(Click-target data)
__________
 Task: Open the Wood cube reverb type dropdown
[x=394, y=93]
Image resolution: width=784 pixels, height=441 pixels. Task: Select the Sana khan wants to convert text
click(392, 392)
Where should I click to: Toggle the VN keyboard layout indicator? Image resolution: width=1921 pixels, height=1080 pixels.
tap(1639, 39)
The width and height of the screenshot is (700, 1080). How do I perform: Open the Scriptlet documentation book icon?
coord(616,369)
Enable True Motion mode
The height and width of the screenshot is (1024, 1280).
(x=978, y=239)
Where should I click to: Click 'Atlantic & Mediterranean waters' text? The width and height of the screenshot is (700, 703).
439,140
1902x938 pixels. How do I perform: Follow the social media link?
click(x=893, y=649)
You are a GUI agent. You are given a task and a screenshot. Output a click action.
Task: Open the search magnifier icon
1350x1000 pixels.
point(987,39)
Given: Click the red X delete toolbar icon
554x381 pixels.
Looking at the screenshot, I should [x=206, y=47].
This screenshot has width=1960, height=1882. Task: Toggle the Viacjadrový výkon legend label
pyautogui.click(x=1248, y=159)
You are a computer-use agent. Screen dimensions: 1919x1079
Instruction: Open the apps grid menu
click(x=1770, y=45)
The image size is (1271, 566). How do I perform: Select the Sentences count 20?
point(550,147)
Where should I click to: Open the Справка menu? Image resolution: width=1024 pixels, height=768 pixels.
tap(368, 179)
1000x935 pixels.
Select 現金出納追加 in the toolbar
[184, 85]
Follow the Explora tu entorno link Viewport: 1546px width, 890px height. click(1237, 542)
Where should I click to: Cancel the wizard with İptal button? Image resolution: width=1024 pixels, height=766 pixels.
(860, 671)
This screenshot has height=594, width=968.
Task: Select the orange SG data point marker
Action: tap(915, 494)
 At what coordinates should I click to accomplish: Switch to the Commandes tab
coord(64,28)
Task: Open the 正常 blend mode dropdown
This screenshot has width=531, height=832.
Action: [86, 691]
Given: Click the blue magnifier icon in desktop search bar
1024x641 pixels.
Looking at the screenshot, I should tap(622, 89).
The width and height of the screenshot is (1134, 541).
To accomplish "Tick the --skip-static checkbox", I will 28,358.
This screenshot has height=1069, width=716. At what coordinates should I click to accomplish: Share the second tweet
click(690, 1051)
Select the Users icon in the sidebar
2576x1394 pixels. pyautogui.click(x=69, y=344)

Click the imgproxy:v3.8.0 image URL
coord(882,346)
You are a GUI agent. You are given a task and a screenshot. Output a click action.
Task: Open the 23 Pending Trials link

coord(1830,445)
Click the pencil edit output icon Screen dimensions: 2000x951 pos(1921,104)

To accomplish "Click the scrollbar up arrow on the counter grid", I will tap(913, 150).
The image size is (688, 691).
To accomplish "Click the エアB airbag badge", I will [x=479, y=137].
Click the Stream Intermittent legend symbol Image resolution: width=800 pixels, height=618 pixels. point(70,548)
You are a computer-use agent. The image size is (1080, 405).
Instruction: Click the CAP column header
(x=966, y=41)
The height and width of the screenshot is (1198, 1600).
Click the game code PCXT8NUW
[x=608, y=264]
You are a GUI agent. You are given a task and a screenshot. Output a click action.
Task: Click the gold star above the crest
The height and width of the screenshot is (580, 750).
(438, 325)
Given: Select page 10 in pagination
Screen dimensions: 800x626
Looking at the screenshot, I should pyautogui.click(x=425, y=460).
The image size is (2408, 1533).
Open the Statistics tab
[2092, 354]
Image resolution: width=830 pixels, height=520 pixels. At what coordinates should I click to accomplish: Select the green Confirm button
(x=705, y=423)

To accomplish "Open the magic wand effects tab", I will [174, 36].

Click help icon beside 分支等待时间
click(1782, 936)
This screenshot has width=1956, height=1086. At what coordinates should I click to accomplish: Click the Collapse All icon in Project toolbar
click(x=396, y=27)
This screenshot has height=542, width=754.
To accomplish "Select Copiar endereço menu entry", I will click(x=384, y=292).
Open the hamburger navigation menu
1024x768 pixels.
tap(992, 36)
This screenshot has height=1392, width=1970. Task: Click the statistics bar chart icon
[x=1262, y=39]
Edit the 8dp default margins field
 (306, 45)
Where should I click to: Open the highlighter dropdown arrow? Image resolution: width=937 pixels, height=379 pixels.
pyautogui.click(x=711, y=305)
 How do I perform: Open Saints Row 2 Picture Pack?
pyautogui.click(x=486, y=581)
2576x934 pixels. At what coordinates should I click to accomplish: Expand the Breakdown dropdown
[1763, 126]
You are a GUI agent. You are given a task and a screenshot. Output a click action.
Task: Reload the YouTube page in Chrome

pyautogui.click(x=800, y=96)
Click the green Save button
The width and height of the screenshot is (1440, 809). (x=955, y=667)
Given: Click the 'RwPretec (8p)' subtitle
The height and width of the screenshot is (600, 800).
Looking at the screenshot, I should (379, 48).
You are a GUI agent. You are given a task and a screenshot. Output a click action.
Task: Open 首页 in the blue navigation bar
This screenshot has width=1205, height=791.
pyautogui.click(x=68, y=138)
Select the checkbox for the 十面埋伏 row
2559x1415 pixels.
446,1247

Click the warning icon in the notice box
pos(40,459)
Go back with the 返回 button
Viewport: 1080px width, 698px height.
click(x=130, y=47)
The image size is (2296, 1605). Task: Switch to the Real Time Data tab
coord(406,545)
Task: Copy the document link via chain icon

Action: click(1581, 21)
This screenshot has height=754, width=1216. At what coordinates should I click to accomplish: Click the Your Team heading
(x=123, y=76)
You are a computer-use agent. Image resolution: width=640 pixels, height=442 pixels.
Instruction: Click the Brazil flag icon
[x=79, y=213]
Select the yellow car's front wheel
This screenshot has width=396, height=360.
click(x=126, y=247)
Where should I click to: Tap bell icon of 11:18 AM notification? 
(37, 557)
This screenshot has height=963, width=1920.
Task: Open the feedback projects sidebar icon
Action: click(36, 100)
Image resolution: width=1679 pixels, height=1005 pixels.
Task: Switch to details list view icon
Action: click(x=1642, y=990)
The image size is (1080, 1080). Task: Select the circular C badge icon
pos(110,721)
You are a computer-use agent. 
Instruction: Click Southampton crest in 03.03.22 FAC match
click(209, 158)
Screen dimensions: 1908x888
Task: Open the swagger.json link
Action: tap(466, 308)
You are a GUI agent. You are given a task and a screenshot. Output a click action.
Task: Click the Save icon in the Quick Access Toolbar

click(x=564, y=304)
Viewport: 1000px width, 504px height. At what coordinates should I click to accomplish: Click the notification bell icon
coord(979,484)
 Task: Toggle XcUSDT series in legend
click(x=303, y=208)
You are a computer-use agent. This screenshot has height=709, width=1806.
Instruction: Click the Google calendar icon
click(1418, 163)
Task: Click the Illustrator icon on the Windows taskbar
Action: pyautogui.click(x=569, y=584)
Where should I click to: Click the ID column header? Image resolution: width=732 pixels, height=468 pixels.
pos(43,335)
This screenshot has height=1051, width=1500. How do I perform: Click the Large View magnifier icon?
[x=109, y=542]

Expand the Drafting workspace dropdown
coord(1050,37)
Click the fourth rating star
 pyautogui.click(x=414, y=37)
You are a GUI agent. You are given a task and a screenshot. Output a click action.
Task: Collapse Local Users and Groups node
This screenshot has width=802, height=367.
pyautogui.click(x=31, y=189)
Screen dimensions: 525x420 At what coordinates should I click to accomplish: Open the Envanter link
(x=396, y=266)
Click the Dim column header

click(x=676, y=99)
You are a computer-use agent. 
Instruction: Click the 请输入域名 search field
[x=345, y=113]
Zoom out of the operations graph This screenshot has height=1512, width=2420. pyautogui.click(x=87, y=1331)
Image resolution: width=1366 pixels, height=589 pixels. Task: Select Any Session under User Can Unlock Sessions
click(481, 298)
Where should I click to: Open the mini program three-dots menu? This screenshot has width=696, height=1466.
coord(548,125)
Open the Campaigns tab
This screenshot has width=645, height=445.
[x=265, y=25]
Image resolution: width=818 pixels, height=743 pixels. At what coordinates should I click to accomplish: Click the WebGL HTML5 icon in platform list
__________
REQUIREMENT –
Copy verbatim the lines from the one containing "Open the Campaigns tab" through the last line above, inclusive.

EXPECTED OUTPUT –
Open the Campaigns tab
This screenshot has width=645, height=445.
[x=265, y=25]
Image resolution: width=818 pixels, height=743 pixels. At what coordinates should I click to accomplish: Click the WebGL HTML5 icon in platform list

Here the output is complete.